As a graduate student at Duke, Stephen was awarded a National Defense Science and Engineering Graduate Fellowship and a graduate NASA Space Research Grant which supported his research on non-synchronous vibration in turbomachinery. During graduate school, Stephen spent a semester in Sweden as a guest lecturer and visiting scholar at KTH in Stockholm. After graduation, Stephen, and his wife Katie, spent the summer in Kaihura, Uganda working with Bantwana, a non-profit organization committed to the well-being of orphaned and impoverished children.
Stephen is an avid college basketball fan and enjoys photography, playing the piano, and composing music.
Graduate Research Topics
- Design for coupled-mode flutter for open-rotor fans
- Understand the underlying physics behind coupled-mode flutter.
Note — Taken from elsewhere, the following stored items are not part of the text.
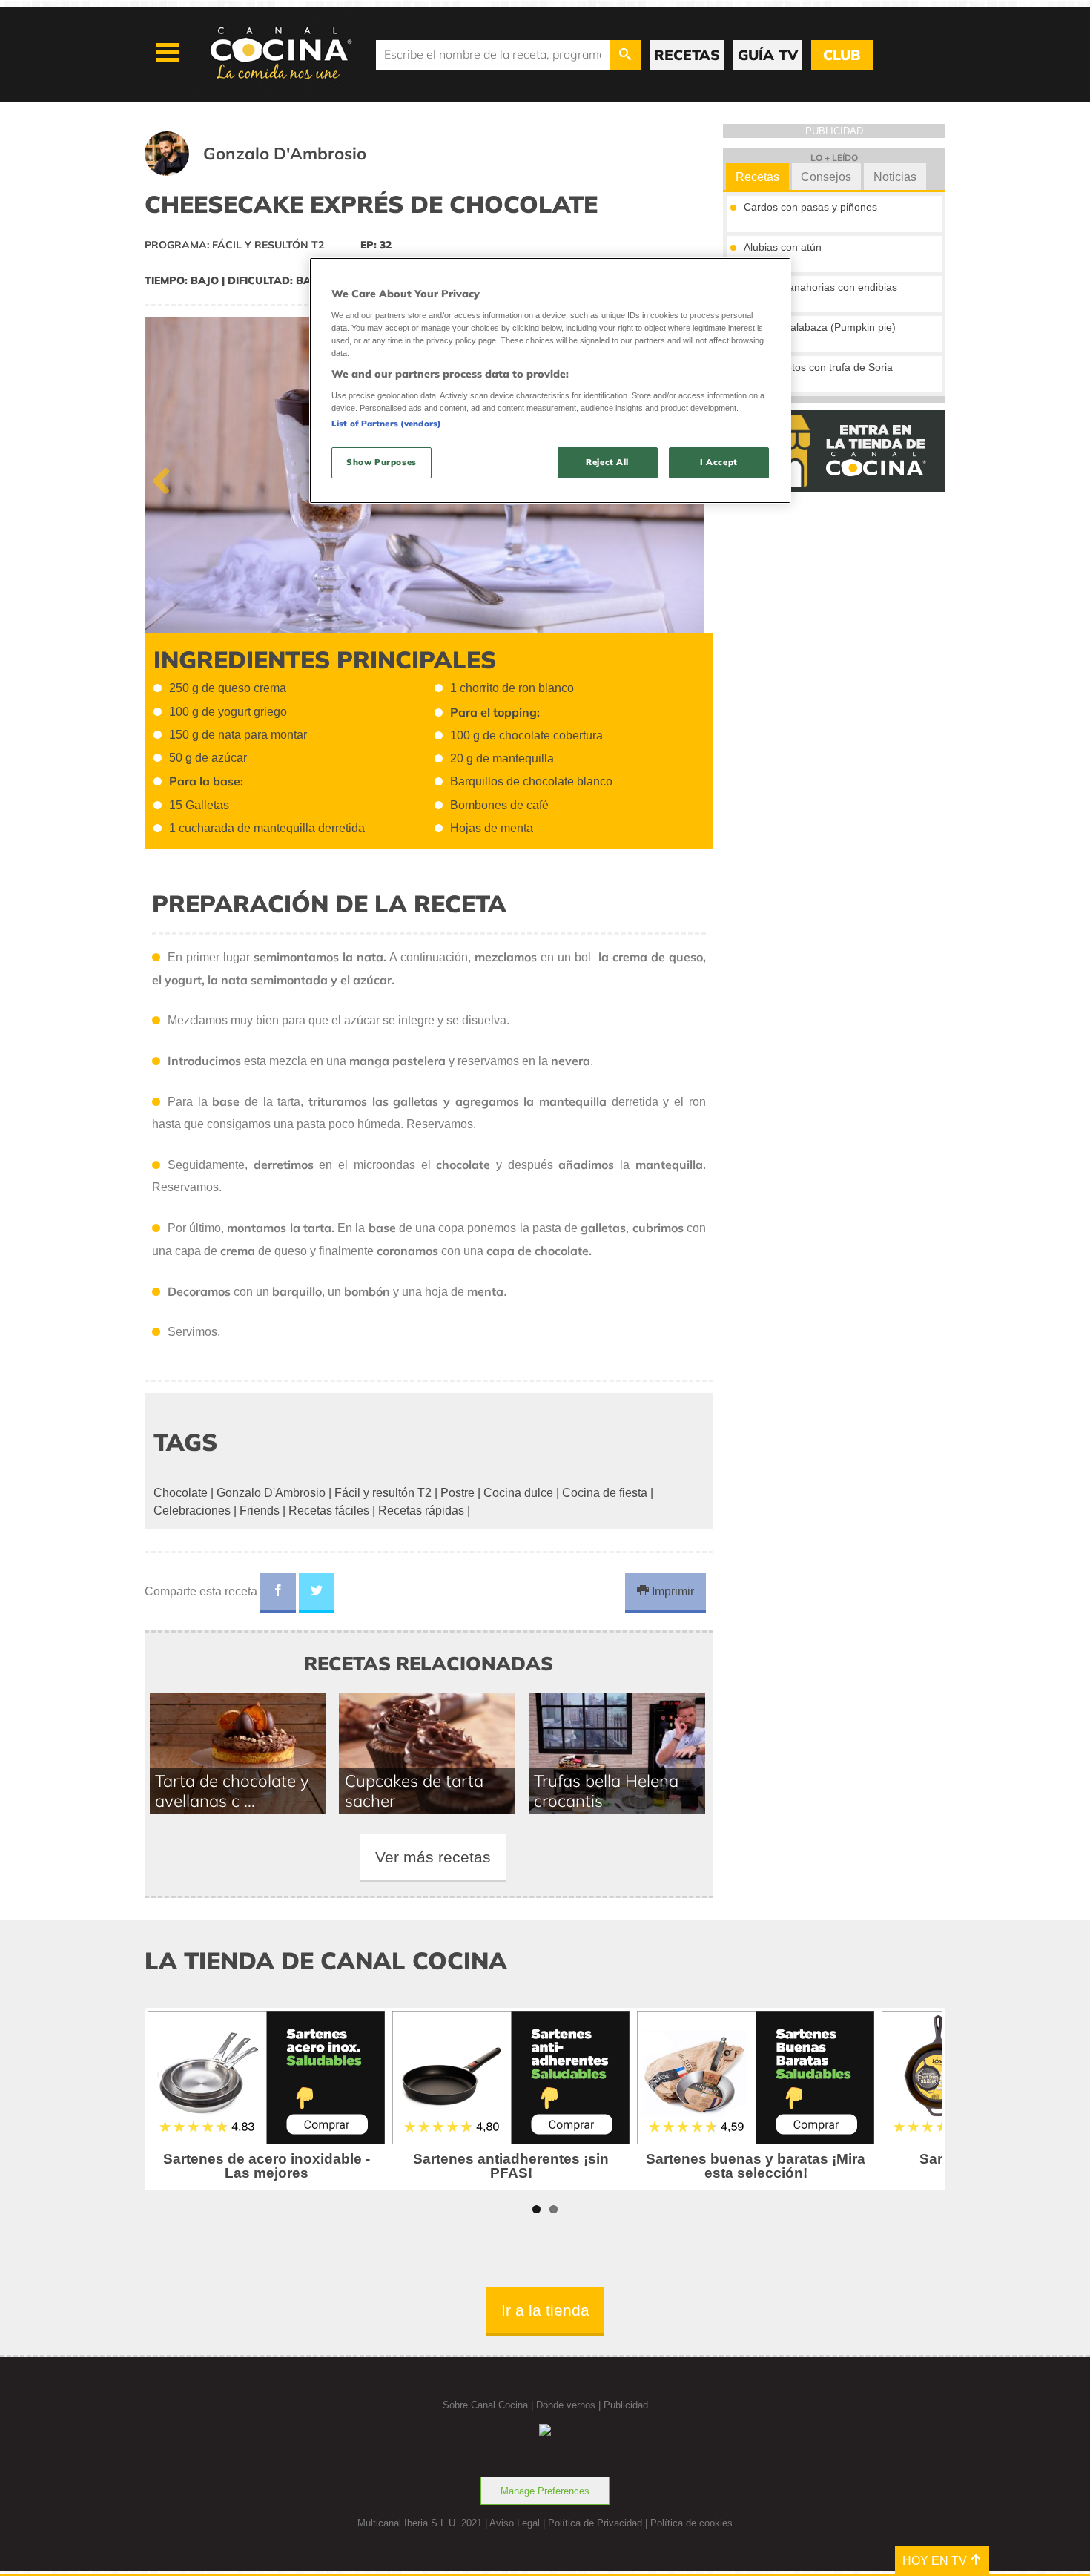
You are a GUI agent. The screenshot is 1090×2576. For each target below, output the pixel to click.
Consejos (826, 177)
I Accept (719, 462)
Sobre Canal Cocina (485, 2405)
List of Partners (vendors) (386, 423)
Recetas (757, 177)
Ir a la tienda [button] (545, 2310)
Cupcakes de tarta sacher (414, 1790)
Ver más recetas (433, 1856)
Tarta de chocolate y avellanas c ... (232, 1790)
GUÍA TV (768, 55)
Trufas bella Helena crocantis (606, 1790)
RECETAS (687, 55)
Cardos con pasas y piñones (810, 207)
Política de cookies (691, 2523)
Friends (260, 1510)
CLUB (841, 55)
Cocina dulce (518, 1492)
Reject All (607, 462)
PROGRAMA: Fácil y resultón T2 (234, 244)
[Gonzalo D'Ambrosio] (273, 171)
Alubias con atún (783, 247)
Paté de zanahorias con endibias (820, 287)
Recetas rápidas (421, 1510)
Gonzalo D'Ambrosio (271, 1492)
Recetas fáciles (328, 1510)
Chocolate (180, 1492)
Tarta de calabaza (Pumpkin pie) (820, 327)
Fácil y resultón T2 (383, 1492)
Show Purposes (381, 462)
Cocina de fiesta (604, 1492)
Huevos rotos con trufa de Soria (818, 367)
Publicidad (626, 2405)
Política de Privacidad (595, 2523)
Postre (457, 1492)
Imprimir (671, 1591)
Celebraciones (192, 1510)
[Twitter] (316, 1593)
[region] (550, 380)
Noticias (894, 177)
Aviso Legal (514, 2523)
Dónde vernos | (570, 2405)
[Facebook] (278, 1593)
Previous (167, 477)
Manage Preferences (545, 2491)
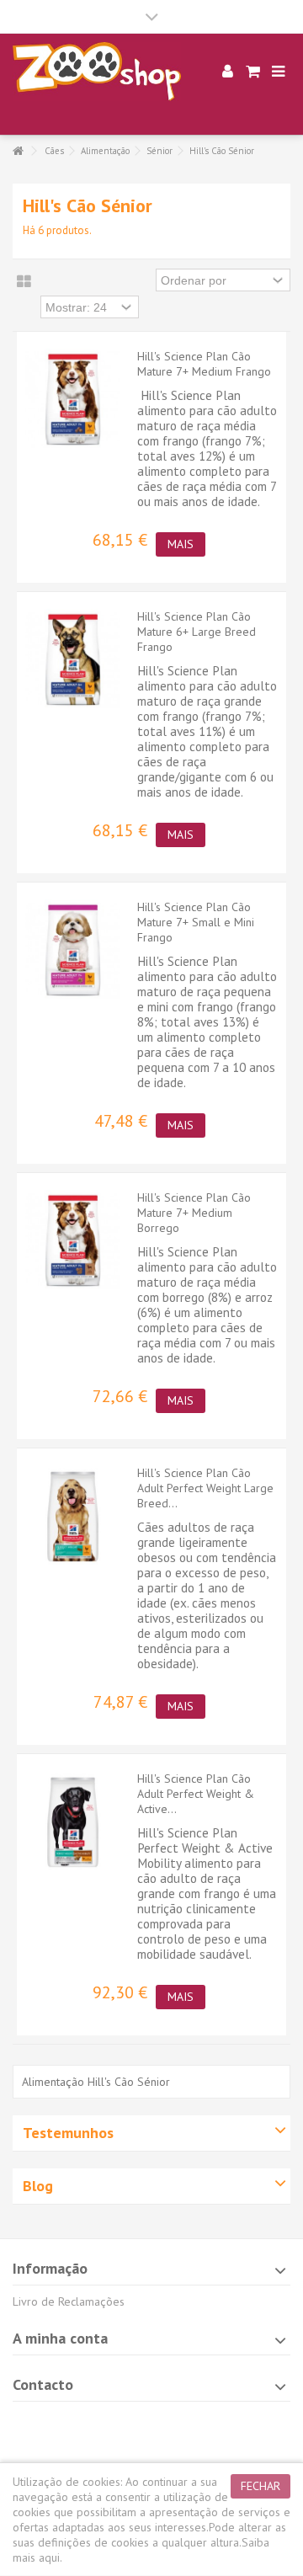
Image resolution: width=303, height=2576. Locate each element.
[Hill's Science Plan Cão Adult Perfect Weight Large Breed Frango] (72, 1516)
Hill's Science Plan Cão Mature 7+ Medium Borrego (194, 1212)
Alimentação (105, 151)
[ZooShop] (97, 71)
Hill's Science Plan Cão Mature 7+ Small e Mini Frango (195, 922)
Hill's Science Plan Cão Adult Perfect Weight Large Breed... (205, 1488)
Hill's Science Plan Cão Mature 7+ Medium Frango (204, 364)
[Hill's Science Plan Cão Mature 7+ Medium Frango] (72, 400)
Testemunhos (68, 2132)
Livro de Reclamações (69, 2301)
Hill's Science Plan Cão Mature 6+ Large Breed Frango (196, 631)
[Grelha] (24, 282)
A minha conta (60, 2338)
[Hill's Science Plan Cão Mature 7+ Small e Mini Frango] (72, 950)
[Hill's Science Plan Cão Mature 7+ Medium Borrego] (72, 1241)
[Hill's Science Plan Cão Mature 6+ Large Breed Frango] (72, 660)
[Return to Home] (18, 151)
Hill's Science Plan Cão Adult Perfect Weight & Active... (195, 1793)
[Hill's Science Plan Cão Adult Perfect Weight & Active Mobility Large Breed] (72, 1822)
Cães (54, 151)
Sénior (159, 151)
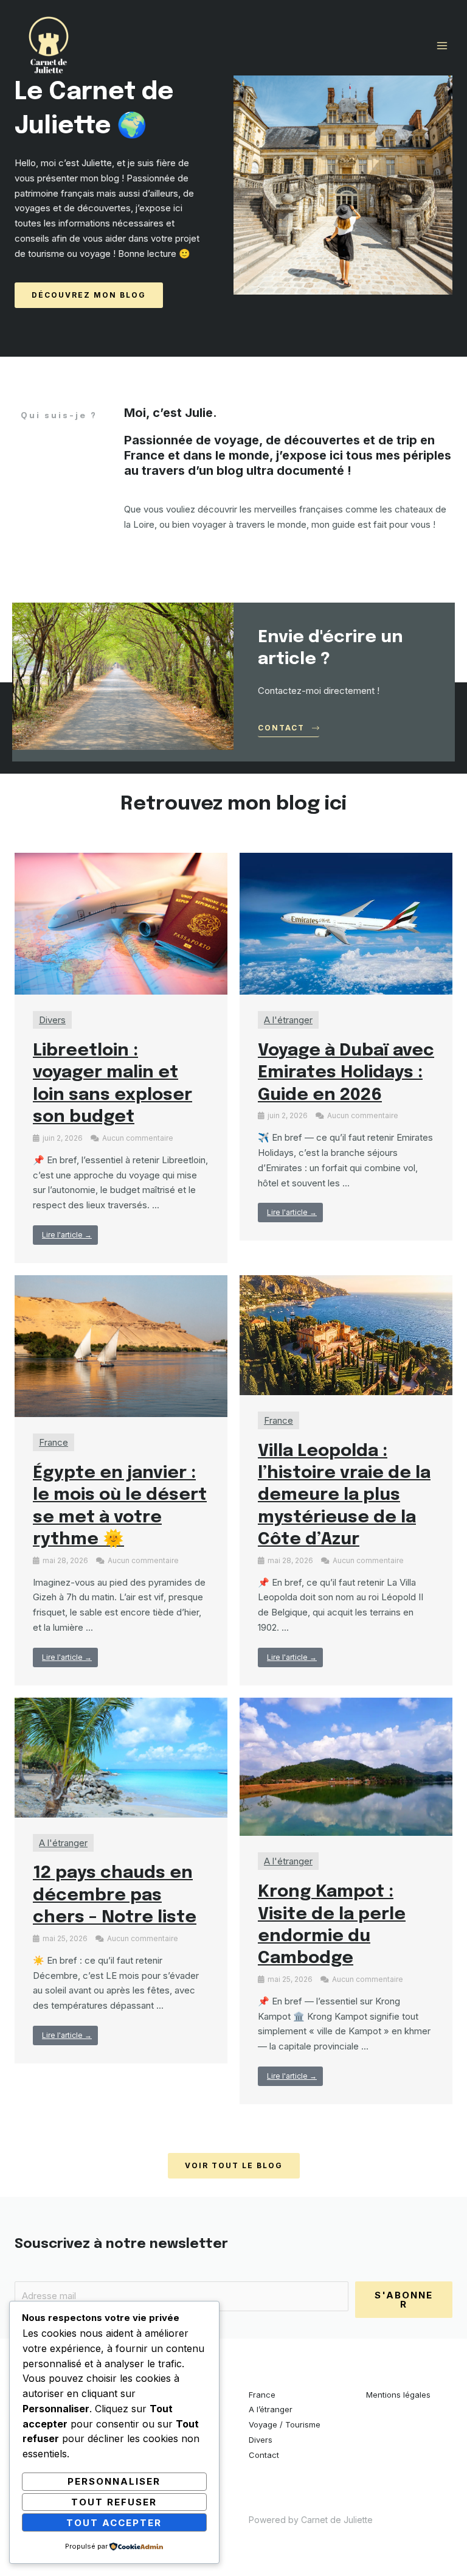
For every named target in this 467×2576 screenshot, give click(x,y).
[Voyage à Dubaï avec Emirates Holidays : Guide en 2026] (346, 923)
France (53, 1442)
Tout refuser (114, 2502)
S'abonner (404, 2299)
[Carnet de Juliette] (48, 45)
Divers (52, 1020)
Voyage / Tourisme (284, 2424)
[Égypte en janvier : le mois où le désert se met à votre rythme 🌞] (121, 1345)
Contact (264, 2455)
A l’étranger (270, 2409)
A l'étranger (288, 1020)
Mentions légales (398, 2394)
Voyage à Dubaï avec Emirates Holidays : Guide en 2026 (346, 1073)
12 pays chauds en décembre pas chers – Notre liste (114, 1895)
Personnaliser (114, 2481)
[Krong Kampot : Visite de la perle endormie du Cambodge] (346, 1766)
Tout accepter (114, 2523)
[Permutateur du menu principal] (442, 46)
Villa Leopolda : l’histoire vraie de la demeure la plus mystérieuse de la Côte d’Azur (344, 1496)
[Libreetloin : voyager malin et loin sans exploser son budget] (121, 923)
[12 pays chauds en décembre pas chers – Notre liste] (121, 1756)
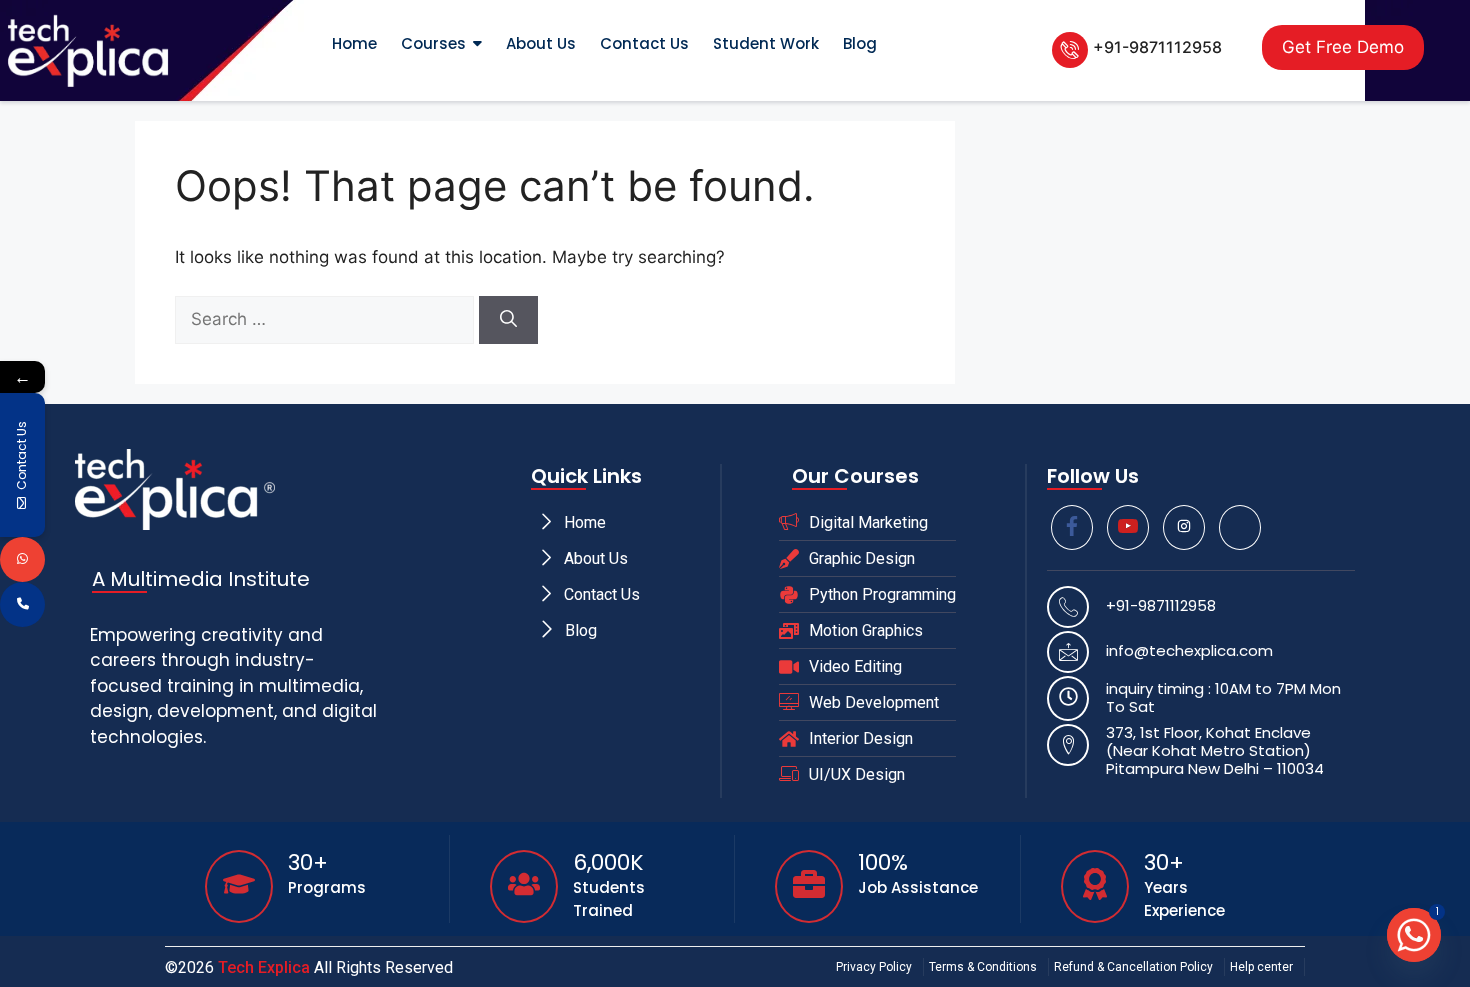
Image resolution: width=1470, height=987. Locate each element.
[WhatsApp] (22, 559)
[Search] (508, 320)
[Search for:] (327, 319)
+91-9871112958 (1157, 47)
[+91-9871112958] (1070, 50)
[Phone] (22, 604)
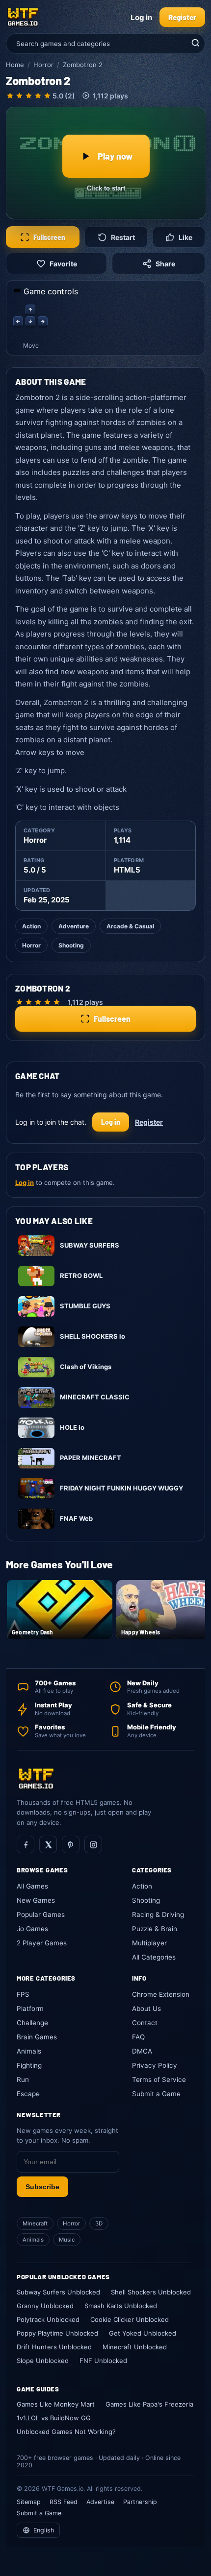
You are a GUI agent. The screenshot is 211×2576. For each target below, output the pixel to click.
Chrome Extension (160, 1994)
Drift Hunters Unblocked (54, 2347)
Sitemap (29, 2501)
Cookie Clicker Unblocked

- Develop a preliminary design tool to determine when multi-mode flutter analysis is necessary. Current fan design investigates single-mode flutter (without solving for aeroelastic frequency). This preliminary design tool is used by industry to determine multi-mode flutter analysis is required.
- Design for non-synchronous vibration (NSV) in turbomachinery
- Provide physical insight to the causes of NSV
- Improve CFD runs by helping to ‘down select’ to the most critical CFD cases.
- Develop a preliminary design tool (reduced-order model) to elucidate parameters.